That will work for perl, but I'm actually using Java for my regex.

Then you are in the wrong group.

Sinan
 
J

Janek Schleicher

Thanks for that solution.

That will work for perl, but I'm actually using Java for my regex. Even
though the same technique could be done in Java, but I am also trying to
understand why my solution is not working..

I would say that it is really a Java question, as Perl handles your regexp
correct, e.g.

my @s = qw/ab aa xy/;

print join " ", grep /([a-z])(?!\1)[a-z]/, @s;

prints
ab xy
as expected.

Thus, I would advice you to ask your question in a Java newsgroup, as your
regexp works in Perl.


Greetings,
Janek
 
F

Fabian Pilkowski

Thanks for that solution.

Please quote the part of the posting you're answering to. It makes
easier to read -- and one hasn't to write so much ;-)

Have you tested Sinan's solution with Perl? Please do it! After doing
so, take your regex and replace Sinan's with that. You'll get code like


#! /usr/bin/perl -w
use strict;
while ( <DATA> ) {
print if /([a-z])(?!\1)[a-z]/;
}
__DATA__
aa
ab
cc
ca


Then run it through your Perl interpreter and be amazed. It does what
you want.
That will work for perl, but I'm actually using Java for my regex. Even
though the same technique could be done in Java, but I am also trying
to understand why my solution is not working..

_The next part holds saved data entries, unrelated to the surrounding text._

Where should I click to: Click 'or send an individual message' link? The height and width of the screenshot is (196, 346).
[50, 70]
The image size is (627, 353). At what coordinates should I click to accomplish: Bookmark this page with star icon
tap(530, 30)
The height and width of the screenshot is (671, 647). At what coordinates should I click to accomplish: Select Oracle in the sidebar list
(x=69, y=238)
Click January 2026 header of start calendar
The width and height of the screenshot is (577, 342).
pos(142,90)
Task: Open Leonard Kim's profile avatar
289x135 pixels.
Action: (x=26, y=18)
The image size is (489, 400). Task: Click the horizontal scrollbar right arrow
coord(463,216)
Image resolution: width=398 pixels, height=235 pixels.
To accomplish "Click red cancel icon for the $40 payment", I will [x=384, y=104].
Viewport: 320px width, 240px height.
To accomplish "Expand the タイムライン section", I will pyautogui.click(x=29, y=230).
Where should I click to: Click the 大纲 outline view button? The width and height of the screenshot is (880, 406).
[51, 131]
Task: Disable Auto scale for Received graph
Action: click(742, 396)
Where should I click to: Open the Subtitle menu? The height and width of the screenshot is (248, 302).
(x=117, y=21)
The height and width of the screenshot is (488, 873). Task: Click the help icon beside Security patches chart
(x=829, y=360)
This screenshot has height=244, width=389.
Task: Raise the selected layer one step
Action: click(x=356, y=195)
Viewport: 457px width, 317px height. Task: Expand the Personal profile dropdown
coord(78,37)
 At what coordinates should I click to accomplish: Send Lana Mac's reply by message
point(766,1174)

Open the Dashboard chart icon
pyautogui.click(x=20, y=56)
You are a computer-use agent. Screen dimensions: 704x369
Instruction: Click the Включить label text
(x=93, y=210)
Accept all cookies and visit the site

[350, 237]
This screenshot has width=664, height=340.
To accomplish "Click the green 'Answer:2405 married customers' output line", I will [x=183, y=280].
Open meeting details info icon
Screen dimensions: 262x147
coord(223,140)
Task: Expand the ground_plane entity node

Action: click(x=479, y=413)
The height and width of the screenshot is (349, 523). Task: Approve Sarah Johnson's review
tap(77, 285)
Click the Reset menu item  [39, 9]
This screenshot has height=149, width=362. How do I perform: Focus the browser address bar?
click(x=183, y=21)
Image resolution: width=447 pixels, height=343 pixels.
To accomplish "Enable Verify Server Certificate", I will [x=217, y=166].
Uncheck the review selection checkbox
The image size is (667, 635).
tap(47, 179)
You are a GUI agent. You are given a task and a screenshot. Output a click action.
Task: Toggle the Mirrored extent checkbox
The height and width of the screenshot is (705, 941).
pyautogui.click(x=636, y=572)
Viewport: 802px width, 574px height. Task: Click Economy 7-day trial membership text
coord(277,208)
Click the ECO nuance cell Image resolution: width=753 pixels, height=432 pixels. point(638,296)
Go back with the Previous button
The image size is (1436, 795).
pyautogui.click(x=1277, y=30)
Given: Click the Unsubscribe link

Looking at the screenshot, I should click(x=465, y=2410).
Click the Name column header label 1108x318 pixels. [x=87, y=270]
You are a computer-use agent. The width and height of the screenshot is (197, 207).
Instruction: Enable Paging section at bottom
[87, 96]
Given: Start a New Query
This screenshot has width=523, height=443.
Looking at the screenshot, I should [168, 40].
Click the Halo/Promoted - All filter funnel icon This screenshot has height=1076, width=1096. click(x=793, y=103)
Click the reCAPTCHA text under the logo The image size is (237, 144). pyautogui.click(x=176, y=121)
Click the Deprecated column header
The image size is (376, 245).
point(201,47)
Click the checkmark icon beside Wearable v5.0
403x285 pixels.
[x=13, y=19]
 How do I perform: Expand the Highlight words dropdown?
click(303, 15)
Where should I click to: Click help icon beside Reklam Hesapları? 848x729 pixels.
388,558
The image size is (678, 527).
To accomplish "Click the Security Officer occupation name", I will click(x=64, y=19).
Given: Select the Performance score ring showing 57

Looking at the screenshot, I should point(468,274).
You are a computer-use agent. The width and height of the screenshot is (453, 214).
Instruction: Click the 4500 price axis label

Your regex will work for Perl too. I think it's a problem with the used
zero-width negative look-ahead assertion "(?!pattern)". This is an
extended pattern Perl provides -- is this supported by Java at all? I
propose you ask this again in a group concerns with Java since you have
already two Perl solutions ;-)

Anyway, try to implement Sinan's code in Java -- I assume Java supports
such simple regexes as well.

regards,
fabian
 
A

A. Sinan Unur

so, take your regex and replace Sinan's with that.

My face is a rather deep shade of red right now. I did not even check the
OP's code, and took his word that it did not accomplish his stated aim. I
am sure there is a lesson for me to learn there.

Sinan
 
G

Gunnar Hjalmarsson

A. Sinan Unur said:
I got a quick question on regex. My input string consists of two
characters: [a-z][a-z].. However, I only want to match if the two
characters are different.

Example: ab,ck,dk,gk... are all valid, but aa,bb,cc,dd,ee... should
not match..

This is a good description.

True ...
----------------------------------------^^^^^^^^^^^^^^^^^^^^^^^^
.... but that's certainly not.

It works fine for me.

Please respect the posting guidelines for this group:
http://mail.augustmail.com/~tadmc/clpmisc/clpmisc_guidelines.html

and post a short but *complete* program that illustrates the claimed
behaviour.
 
F

Fabian Pilkowski

* A. Sinan Unur said:
My face is a rather deep shade of red right now. I did not even check the
OP's code, and took his word that it did not accomplish his stated aim. I
am sure there is a lesson for me to learn there.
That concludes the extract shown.